Although we feel it is useful to understand common practices and effects of vitamin D supplement use by breast cancer patients who do and do not visit NO providers, it is important to note that this study did not adjust for physical activity, lifestyle exposure to sunlight, and other lifestyle differences that might be associated with supplement use. These activities might also be associated with NO provider use or healthy lifestyles generally and would influence blood levels of vitamin D and patient moods. Many of our NO providers may have recommended a variety of healthy activities in addition to vitamin D supplementation that might have helped improve the HRQOL of their patients as did at least some of our participants’ conventional providers. We found that HRQOL effects associated with blood levels of vitamin D suggest that vitamin D blood levels may influence HRQOL among breast cancer survivors. Although we found similar effects associated with supplementation, this does not explain the degree to which supplementation versus other activities may have contributed to participants’ mood and makes further work exploring the effectiveness of supplement use by survivors of breast cancer important.

Conclusions

This report is a secondary analysis following up on a report that found modest improvements in HRQOL associated with NO care use among these women.²⁶ The differences found here associated with vitamin D levels and supplement use are substantially stronger, suggesting that the extent to which NO providers encourage vitamin D supplement use or healthy practices that increase vitamin D blood levels may be one of the means by which NO providers improve the HRQOL of their patients. Naturopathic providers who see breast cancer patients in early survivorship should be aware that a substantial proportion of their patients may be potentially deficient for vitamin D and may benefit from recommendations to improve vitamin D levels. This study found that both nondeficient blood levels of vitamin D and vitamin D supplement use are associated with better self-reported quality of life in this population. Although this study focused on the first 2 to 3 years of cancer survivorship, additional follow-up of this cohort might offer a unique opportunity to describe the effects of vitamin D supplement use on recurrence and survival. Additional studies of vitamin D supplementation for breast cancer survivors are needed to better describe the amount of vitamin D women need to take in order to improve 25(OH)D blood levels when they are deficient during and after cancer treatment. It will also be important to explore the extent to which findings associating improved mood with vitamin D use reflect supplement use and nonsupplementation lifestyle means of increasing 25(OH)D levels.

Acknowledgments

The authors would also like to thank Dr Chad Aschtegen, Dr Laura James, Dr Janile Martin, Dr Eleanora Naydis, and Dr Paul Reilly for their efforts recruiting study participants. The authors declare they have no conflicts of interest in presenting this work.

Footnotes

Declaration of Conflicting Interests: The author(s) declared no potential conflicts of interest with respect to the research, authorship, and/or publication of this article.
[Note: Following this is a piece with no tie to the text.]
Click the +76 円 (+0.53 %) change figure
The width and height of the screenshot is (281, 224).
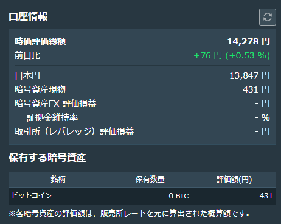pyautogui.click(x=232, y=55)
Funding: The author(s) disclosed receipt of the following financial support for the research, authorship, and/or publication of this article: This research was supported by the National Center for Complementary and Integrative Health (RO1 AT5873, T32 AT815).
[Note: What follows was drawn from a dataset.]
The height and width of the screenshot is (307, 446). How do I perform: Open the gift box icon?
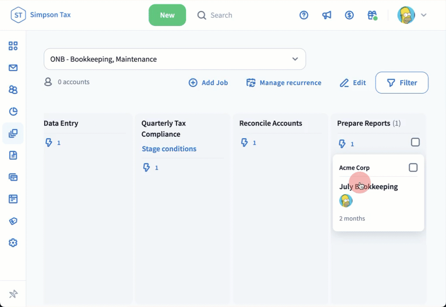(372, 15)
ORCID iDs: M. Robyn Andersen, Inline graphic https://orcid.org/0000-0002-6083-4619.

References

1. Kim Y, Je Y. Vitamin D intake, blood 25(OH)D levels, and breast cancer risk or mortality: a meta-analysis. Br J Cancer. 2014;110:2772-2783. [DOI] [PMC free article] [PubMed] [Google Scholar]
2. Giovannucci E. The epidemiology of vitamin D and cancer incidence and mortality: a review (United States). Cancer Causes Control. 2005;16:83-95. [DOI] [PubMed] [Google Scholar]
3. Wactawski-Wende J, Kotchen JM, Anderson GL, et al. ; Women’s Health Initiative Investigator. Calcium plus vitamin D supplementation and the risk of colorectal cancer. N Engl J Med. 2006;354:684-696. [DOI] [PubMed] [Google Scholar]
4. Jenab M, Bueno-de-Mesquita HB, Ferrari P, et al. Association between pre-diagnostic circulating vitamin D concentration and risk of colorectal cancer in European populations: a nested case-control study. BMJ. 2010;340:b5500. [DOI] [PMC free article] [PubMed] [Google Scholar]
5. Rose AA, Elser C, Ennis M, Goodwin PJ. Blood levels of vitamin D and early stage breast cancer prognosis: a systematic review and meta-analysis. Breast Cancer Res Treat. 2013;141:331-339. [DOI] [PubMed] [Google Scholar]
6. Yao S, Kwan ML, Ergas IJ, et al. Association of serum level of vitamin D at diagnosis with breast cancer survival: a case-cohort analysis in the pathways study. JAMA Oncol. 2017;3:351-357. [DOI] [PMC free article] [PubMed] [Google Scholar]
7. Vrieling A, Hein R, Abbas S, Schneeweiss A, Flesch-Janys D, Chang-Claude J. Serum 25-hydroxyvitamin D and postmenopausal breast cancer survival: a prospective patient cohort study. Breast Cancer Res. 2011;13:R74. [DOI] [PMC free article] [PubMed] [Google Scholar]
8. Kim HJ, Lee YM, Ko BS, et al. Vitamin D deficiency is correlated with poor outcomes in patients with luminal-type breast cancer. Ann Surg Oncol. 2011;18:1830-1836. [DOI] [PMC free article] [PubMed] [Google Scholar]
9. Villasenor A, Ballard-Barbash R, Ambs A, et al. Associations of serum 25-hydroxyvitamin D with overall and breast cancer-specific mortality in a multiethnic cohort of breast cancer survivors. Cancer Causes Control. 2013;24:759-767. [DOI] [PMC free article] [PubMed] [Google Scholar]
10. Tavera-Mendoza LE, Westerling T, Libby E, et al. Vitamin D receptor regulates autophagy in the normal mammary gland and in luminal breast cancer cells. Proc Natl Acad Sci U S A. 2017;114:E2186-E2194. [DOI] [PMC free article] [PubMed] [Google Scholar]
11. Murphy PK, Wagner CL. Vitamin D and mood disorders among women: an integrative review. J Midwifery Womens Health. 2008;53:440-446. [DOI] [PubMed] [Google Scholar]
12. Anglin RE, Samaan Z, Walter SD, McDonald SD. Vitamin D deficiency and depression in adults: systematic review and meta-analysis. Br J Psychiatry. 2013;202:100-107. [DOI] [PubMed] [Google Scholar]
13. Lappe J, Watson P, Travers-Gustafson D, et al. Effect of vitamin D and calcium supplementation on cancer incidence in older women: a randomized clinical trial. JAMA. 2017;317:1234-1243. [DOI] [PubMed] [Google Scholar]
14. Chlebowski RT, Johnson KC, Kooperberg C, et al. ; Women’s Health Initiative Investigators. Calcium plus vitamin D supplementation and the risk of breast cancer. J Natl Cancer Inst. 2008;100:1581-1591. [DOI] [PMC free article] [PubMed] [Google Scholar]
15. Lappe JM, Travers-Gustafson D, Davies KM, Recker RR, Heaney RP. Vitamin D and calcium supplementation reduces cancer risk: results of a randomized trial. Am J Clin Nutr. 2007;85:1586-1591. [DOI] [PubMed] [Google Scholar]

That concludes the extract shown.